Por outras palavras, todos seríamos felizes e contentes, todos iríamos para a frente, se regressássemos ao iluminismo, isto é, se nos deixássemos submeter pela reforma que Sócrates tem na cabeça, se transformássemos essa luz num despotismo com os seus intérpretes autorizados e com os seus ministros explicativos, aceitando que a democracia não mais teria opinião pública nem liberdade de expressão de comentadores críticos dos amanhãs que nos reformam e que um de nós tem na cabeça.
Aliás, o povo sempre continuaria a ter direito a escolher os seus mordomos para as festas de Tomar, coisa que vem do tempo de el-rei D. Dinis e que se manteve mesmo durante a ditadura salazarenta, quando o chefe de então também estava por cima, tinha uma personalidade forte, dizia ter uma reforma na cabeça e não gostava dos sinais de fumo que vinham de Belém.
O problema é que, por causa disso, todos ficámos dependentes de uma eventual constipação mal tratada, a qual acabou por ser não uma queda da cadeira, mas a tentava de assentar o rabo numa outra que, afinal, já lá não estava, quando Sua Excelência decidiu ler a imprensa censurada, onde não havia comentadores incómodos, num tempo em que nem sequer havia blogosfera e era tudo da pretensa causa nacional, que já não era monárquica nem republicana, mas do sim, senhor, manda quem pode, obedece quem deve.
Julgo que nesses tempos de despotismo esclarecido nem Paulo Portas tinha que se preocupar com submarinos, nem Marques Mendes teria que fazer o discurso de defesa de autarcas constituídos arguidos, porque ninguém iria investigar o "dossier" da Universidade Atlântica e os tiques e truques de autoritarismo que aí praticou um certo presidente da assembleia municipal de Oeiras, quando o presidente da autarquia ainda era seu aliado.
Neste sentido, até sou capaz de elogiar alguns governantes que não brincam em serviço e dizem o que pensam, porque têm uma ideia na cabeça: Precisamos é de misturar o Tagus Park com o Bairro Alto. Temos o Tagus Park (fora de Lisboa) com tudo muito formalizado, muito "high-tech" e, ao mesmo tempo, a criatividade do Bairro Alto (no centro antigo), completamente inorgânica. Se calhar, precisávamos do cruzamento das duas coisas. Precisamos de instituições mas, também, de informalidade.

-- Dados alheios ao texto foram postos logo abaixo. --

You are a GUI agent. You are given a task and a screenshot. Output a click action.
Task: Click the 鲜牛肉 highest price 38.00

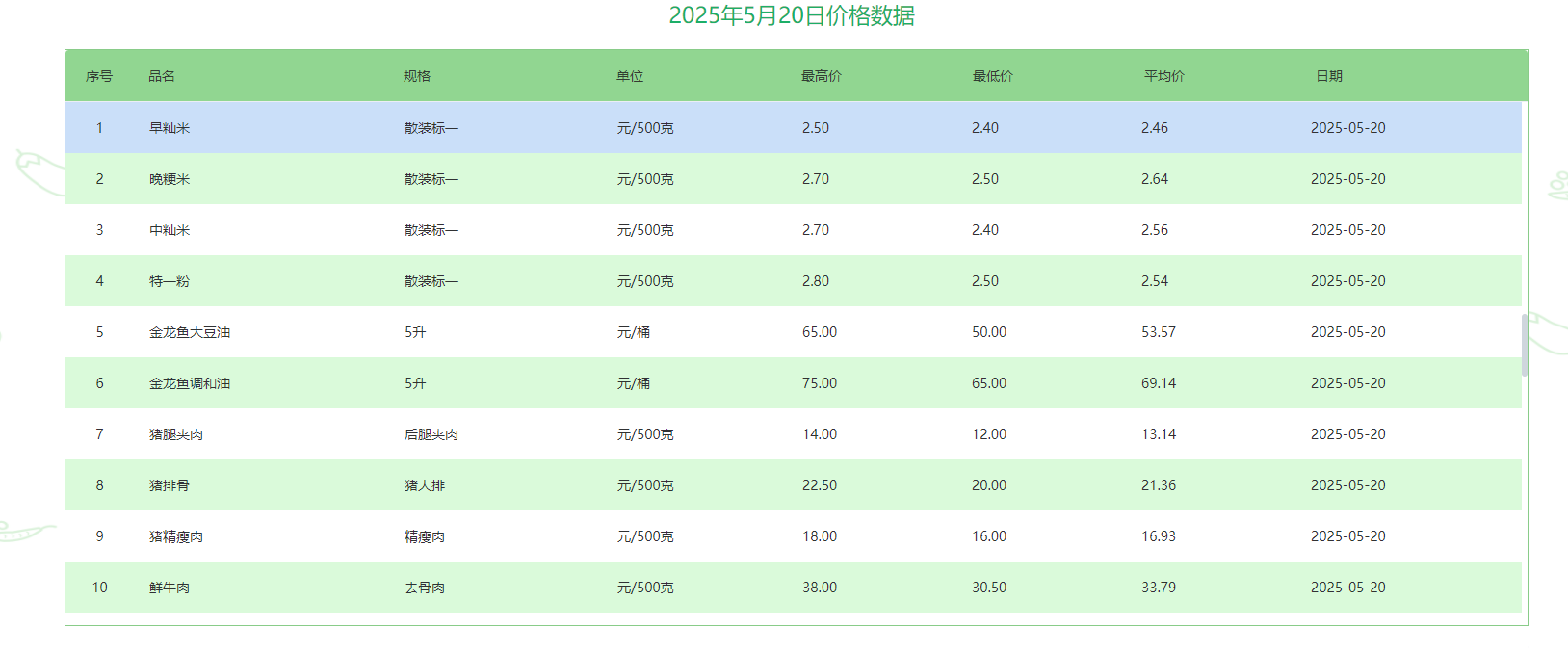pos(820,588)
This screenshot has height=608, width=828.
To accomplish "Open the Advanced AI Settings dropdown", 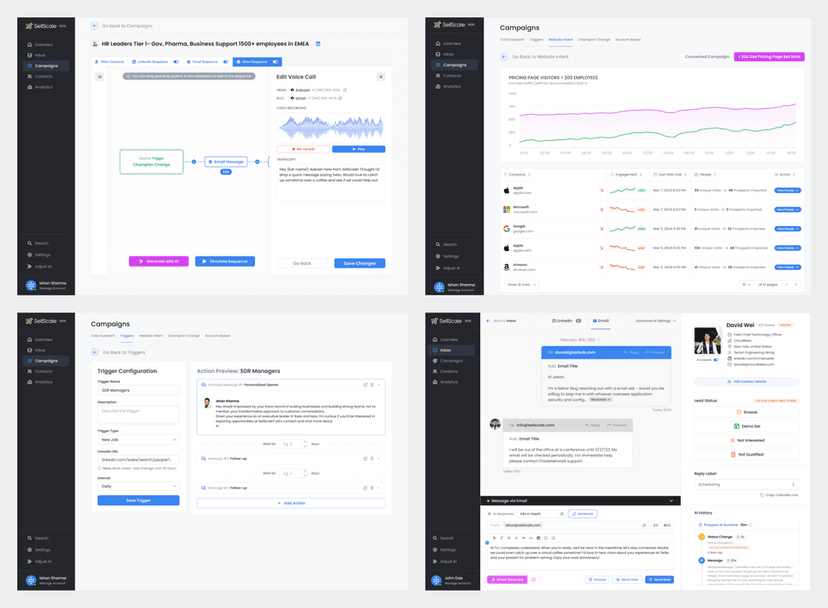I will point(656,321).
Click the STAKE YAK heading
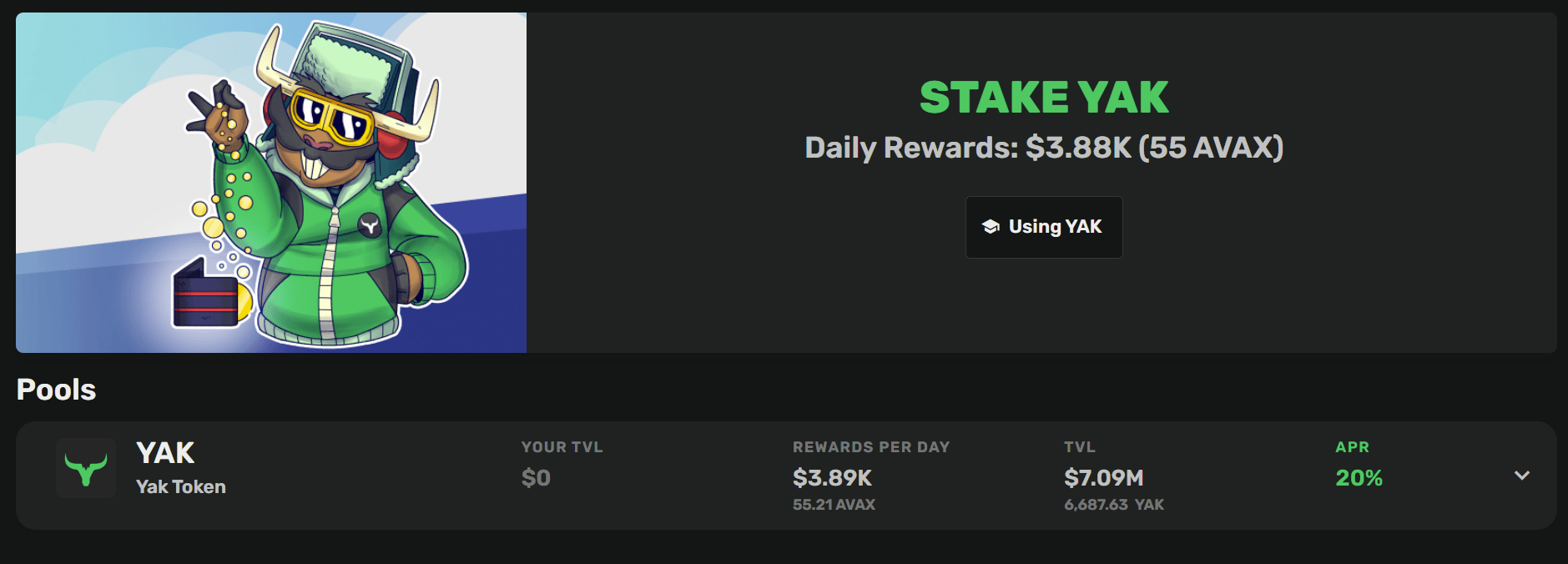The image size is (1568, 564). pyautogui.click(x=1043, y=98)
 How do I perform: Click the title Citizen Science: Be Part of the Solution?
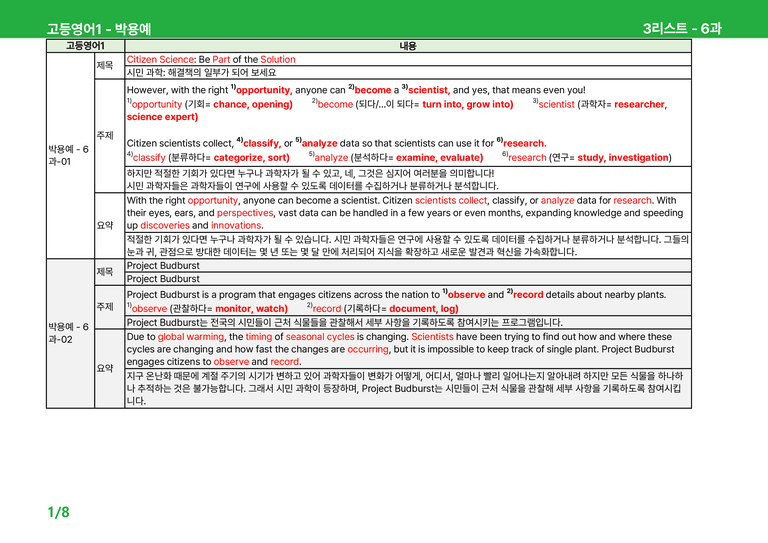point(211,59)
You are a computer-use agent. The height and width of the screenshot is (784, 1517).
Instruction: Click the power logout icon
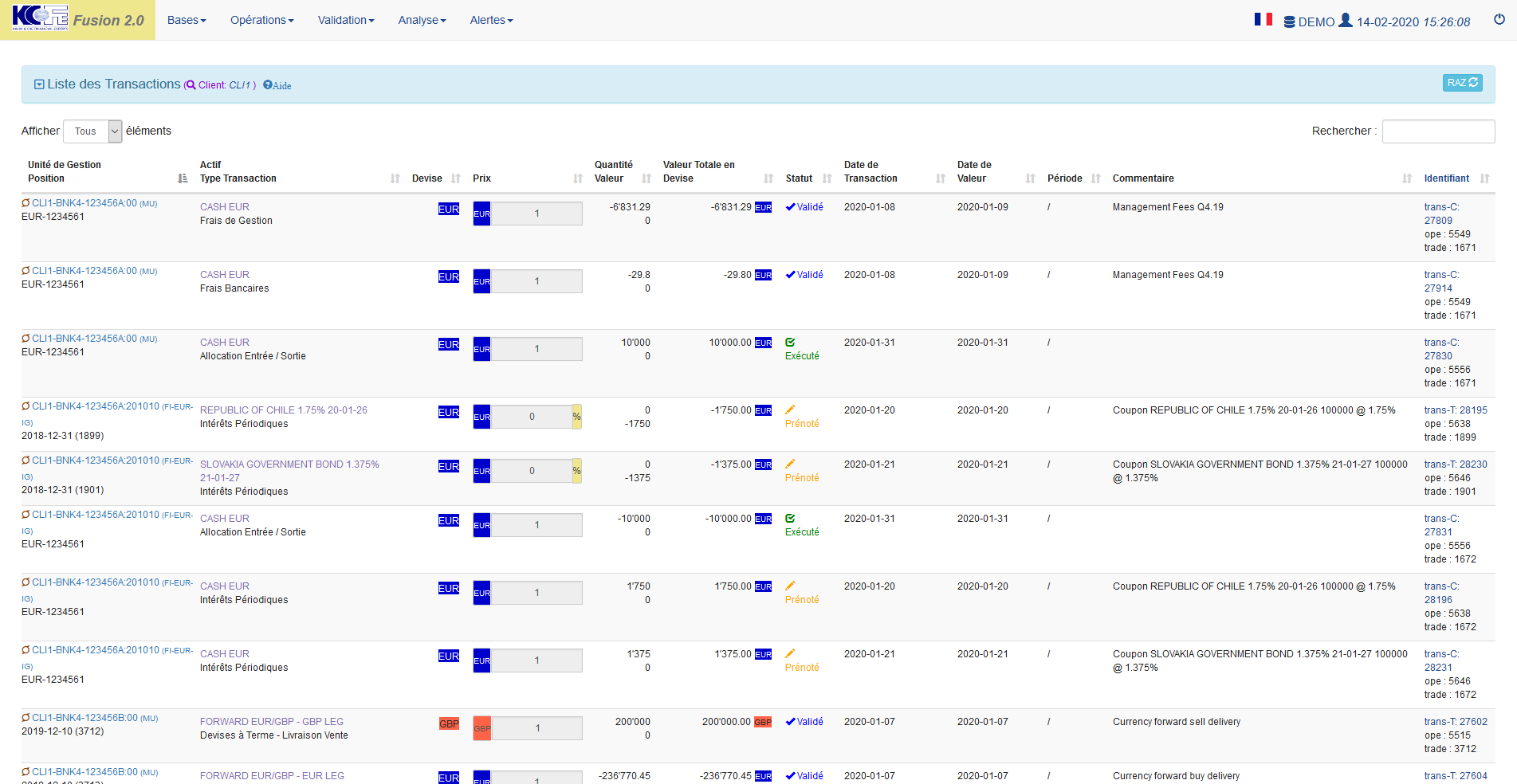1499,20

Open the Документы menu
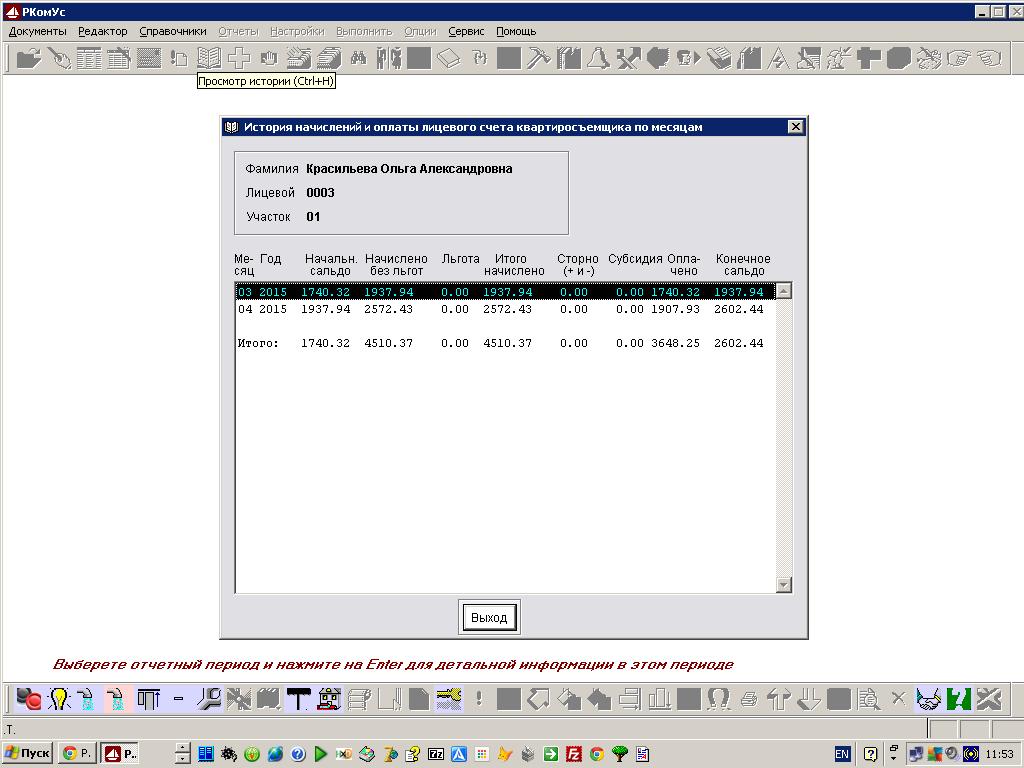tap(37, 31)
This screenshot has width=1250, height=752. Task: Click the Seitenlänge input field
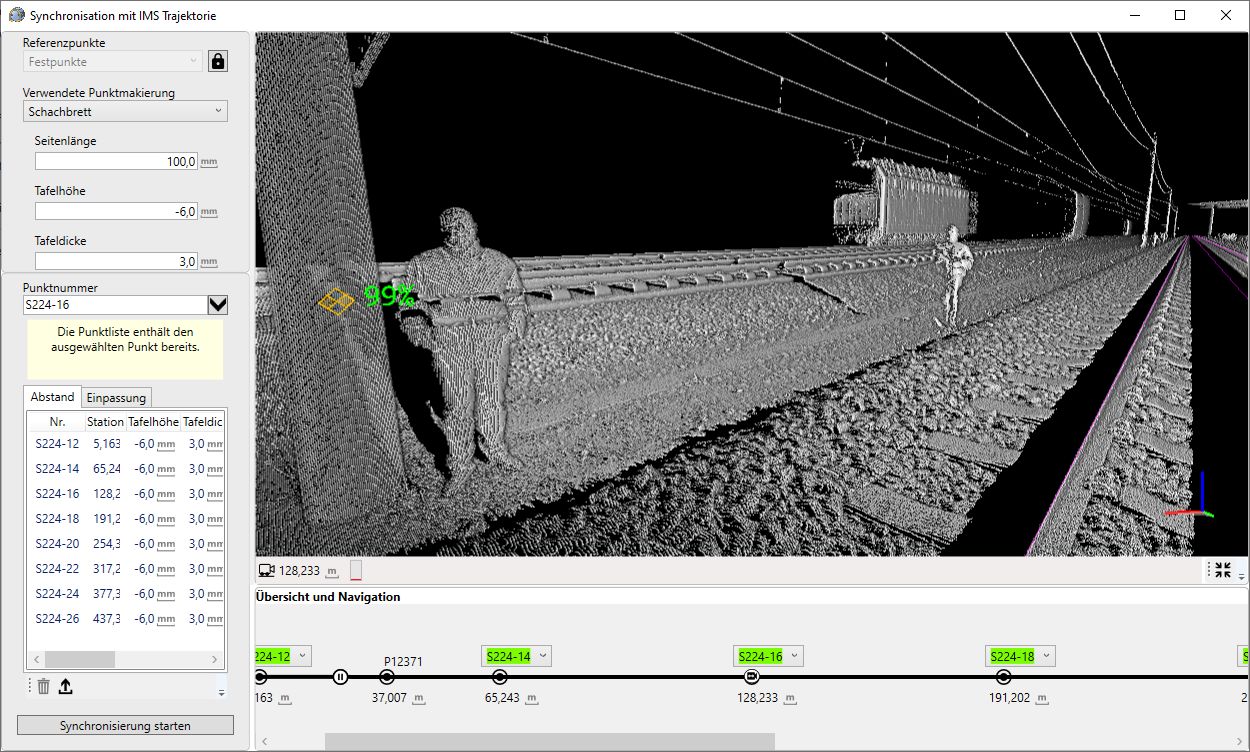(115, 161)
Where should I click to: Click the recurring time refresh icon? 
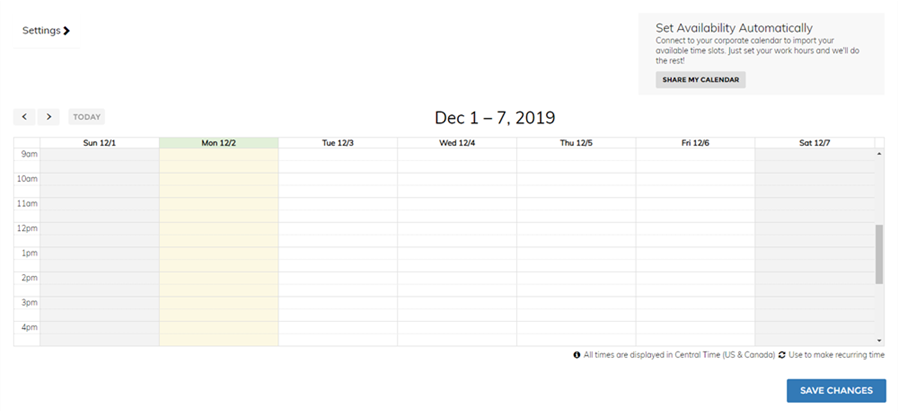pos(782,355)
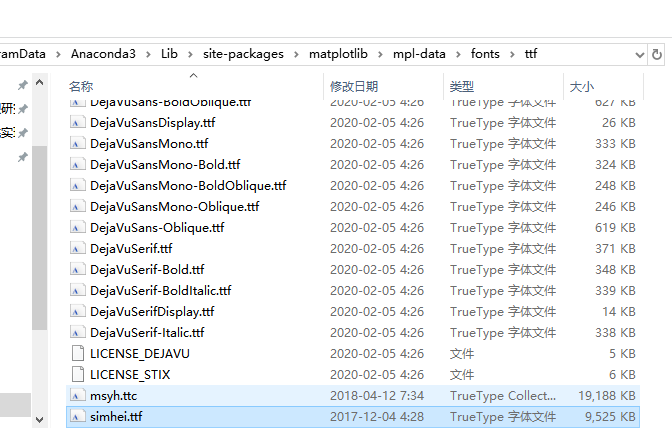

A democracia é mesmo uma roleta russa: explode em liberdade contra a cabeça do feiticeiro, quando a opinião pública e publicada passa do oito ao oitenta e transforma os bestiais de ontem nas bestas do dia seguinte. Pombal, não voltes, não estás perdoado! Não quero ser mandado pelo serviço, sacrificio da reforma que o chefe tem na cabeça. Prefiro uma ideia de obra, manifestações de comunhão e regras do Estado de Direito, onde não é lei aquilo que o chefe diz e onde o chefe está submetido à própria lei que edita, como representante do povo.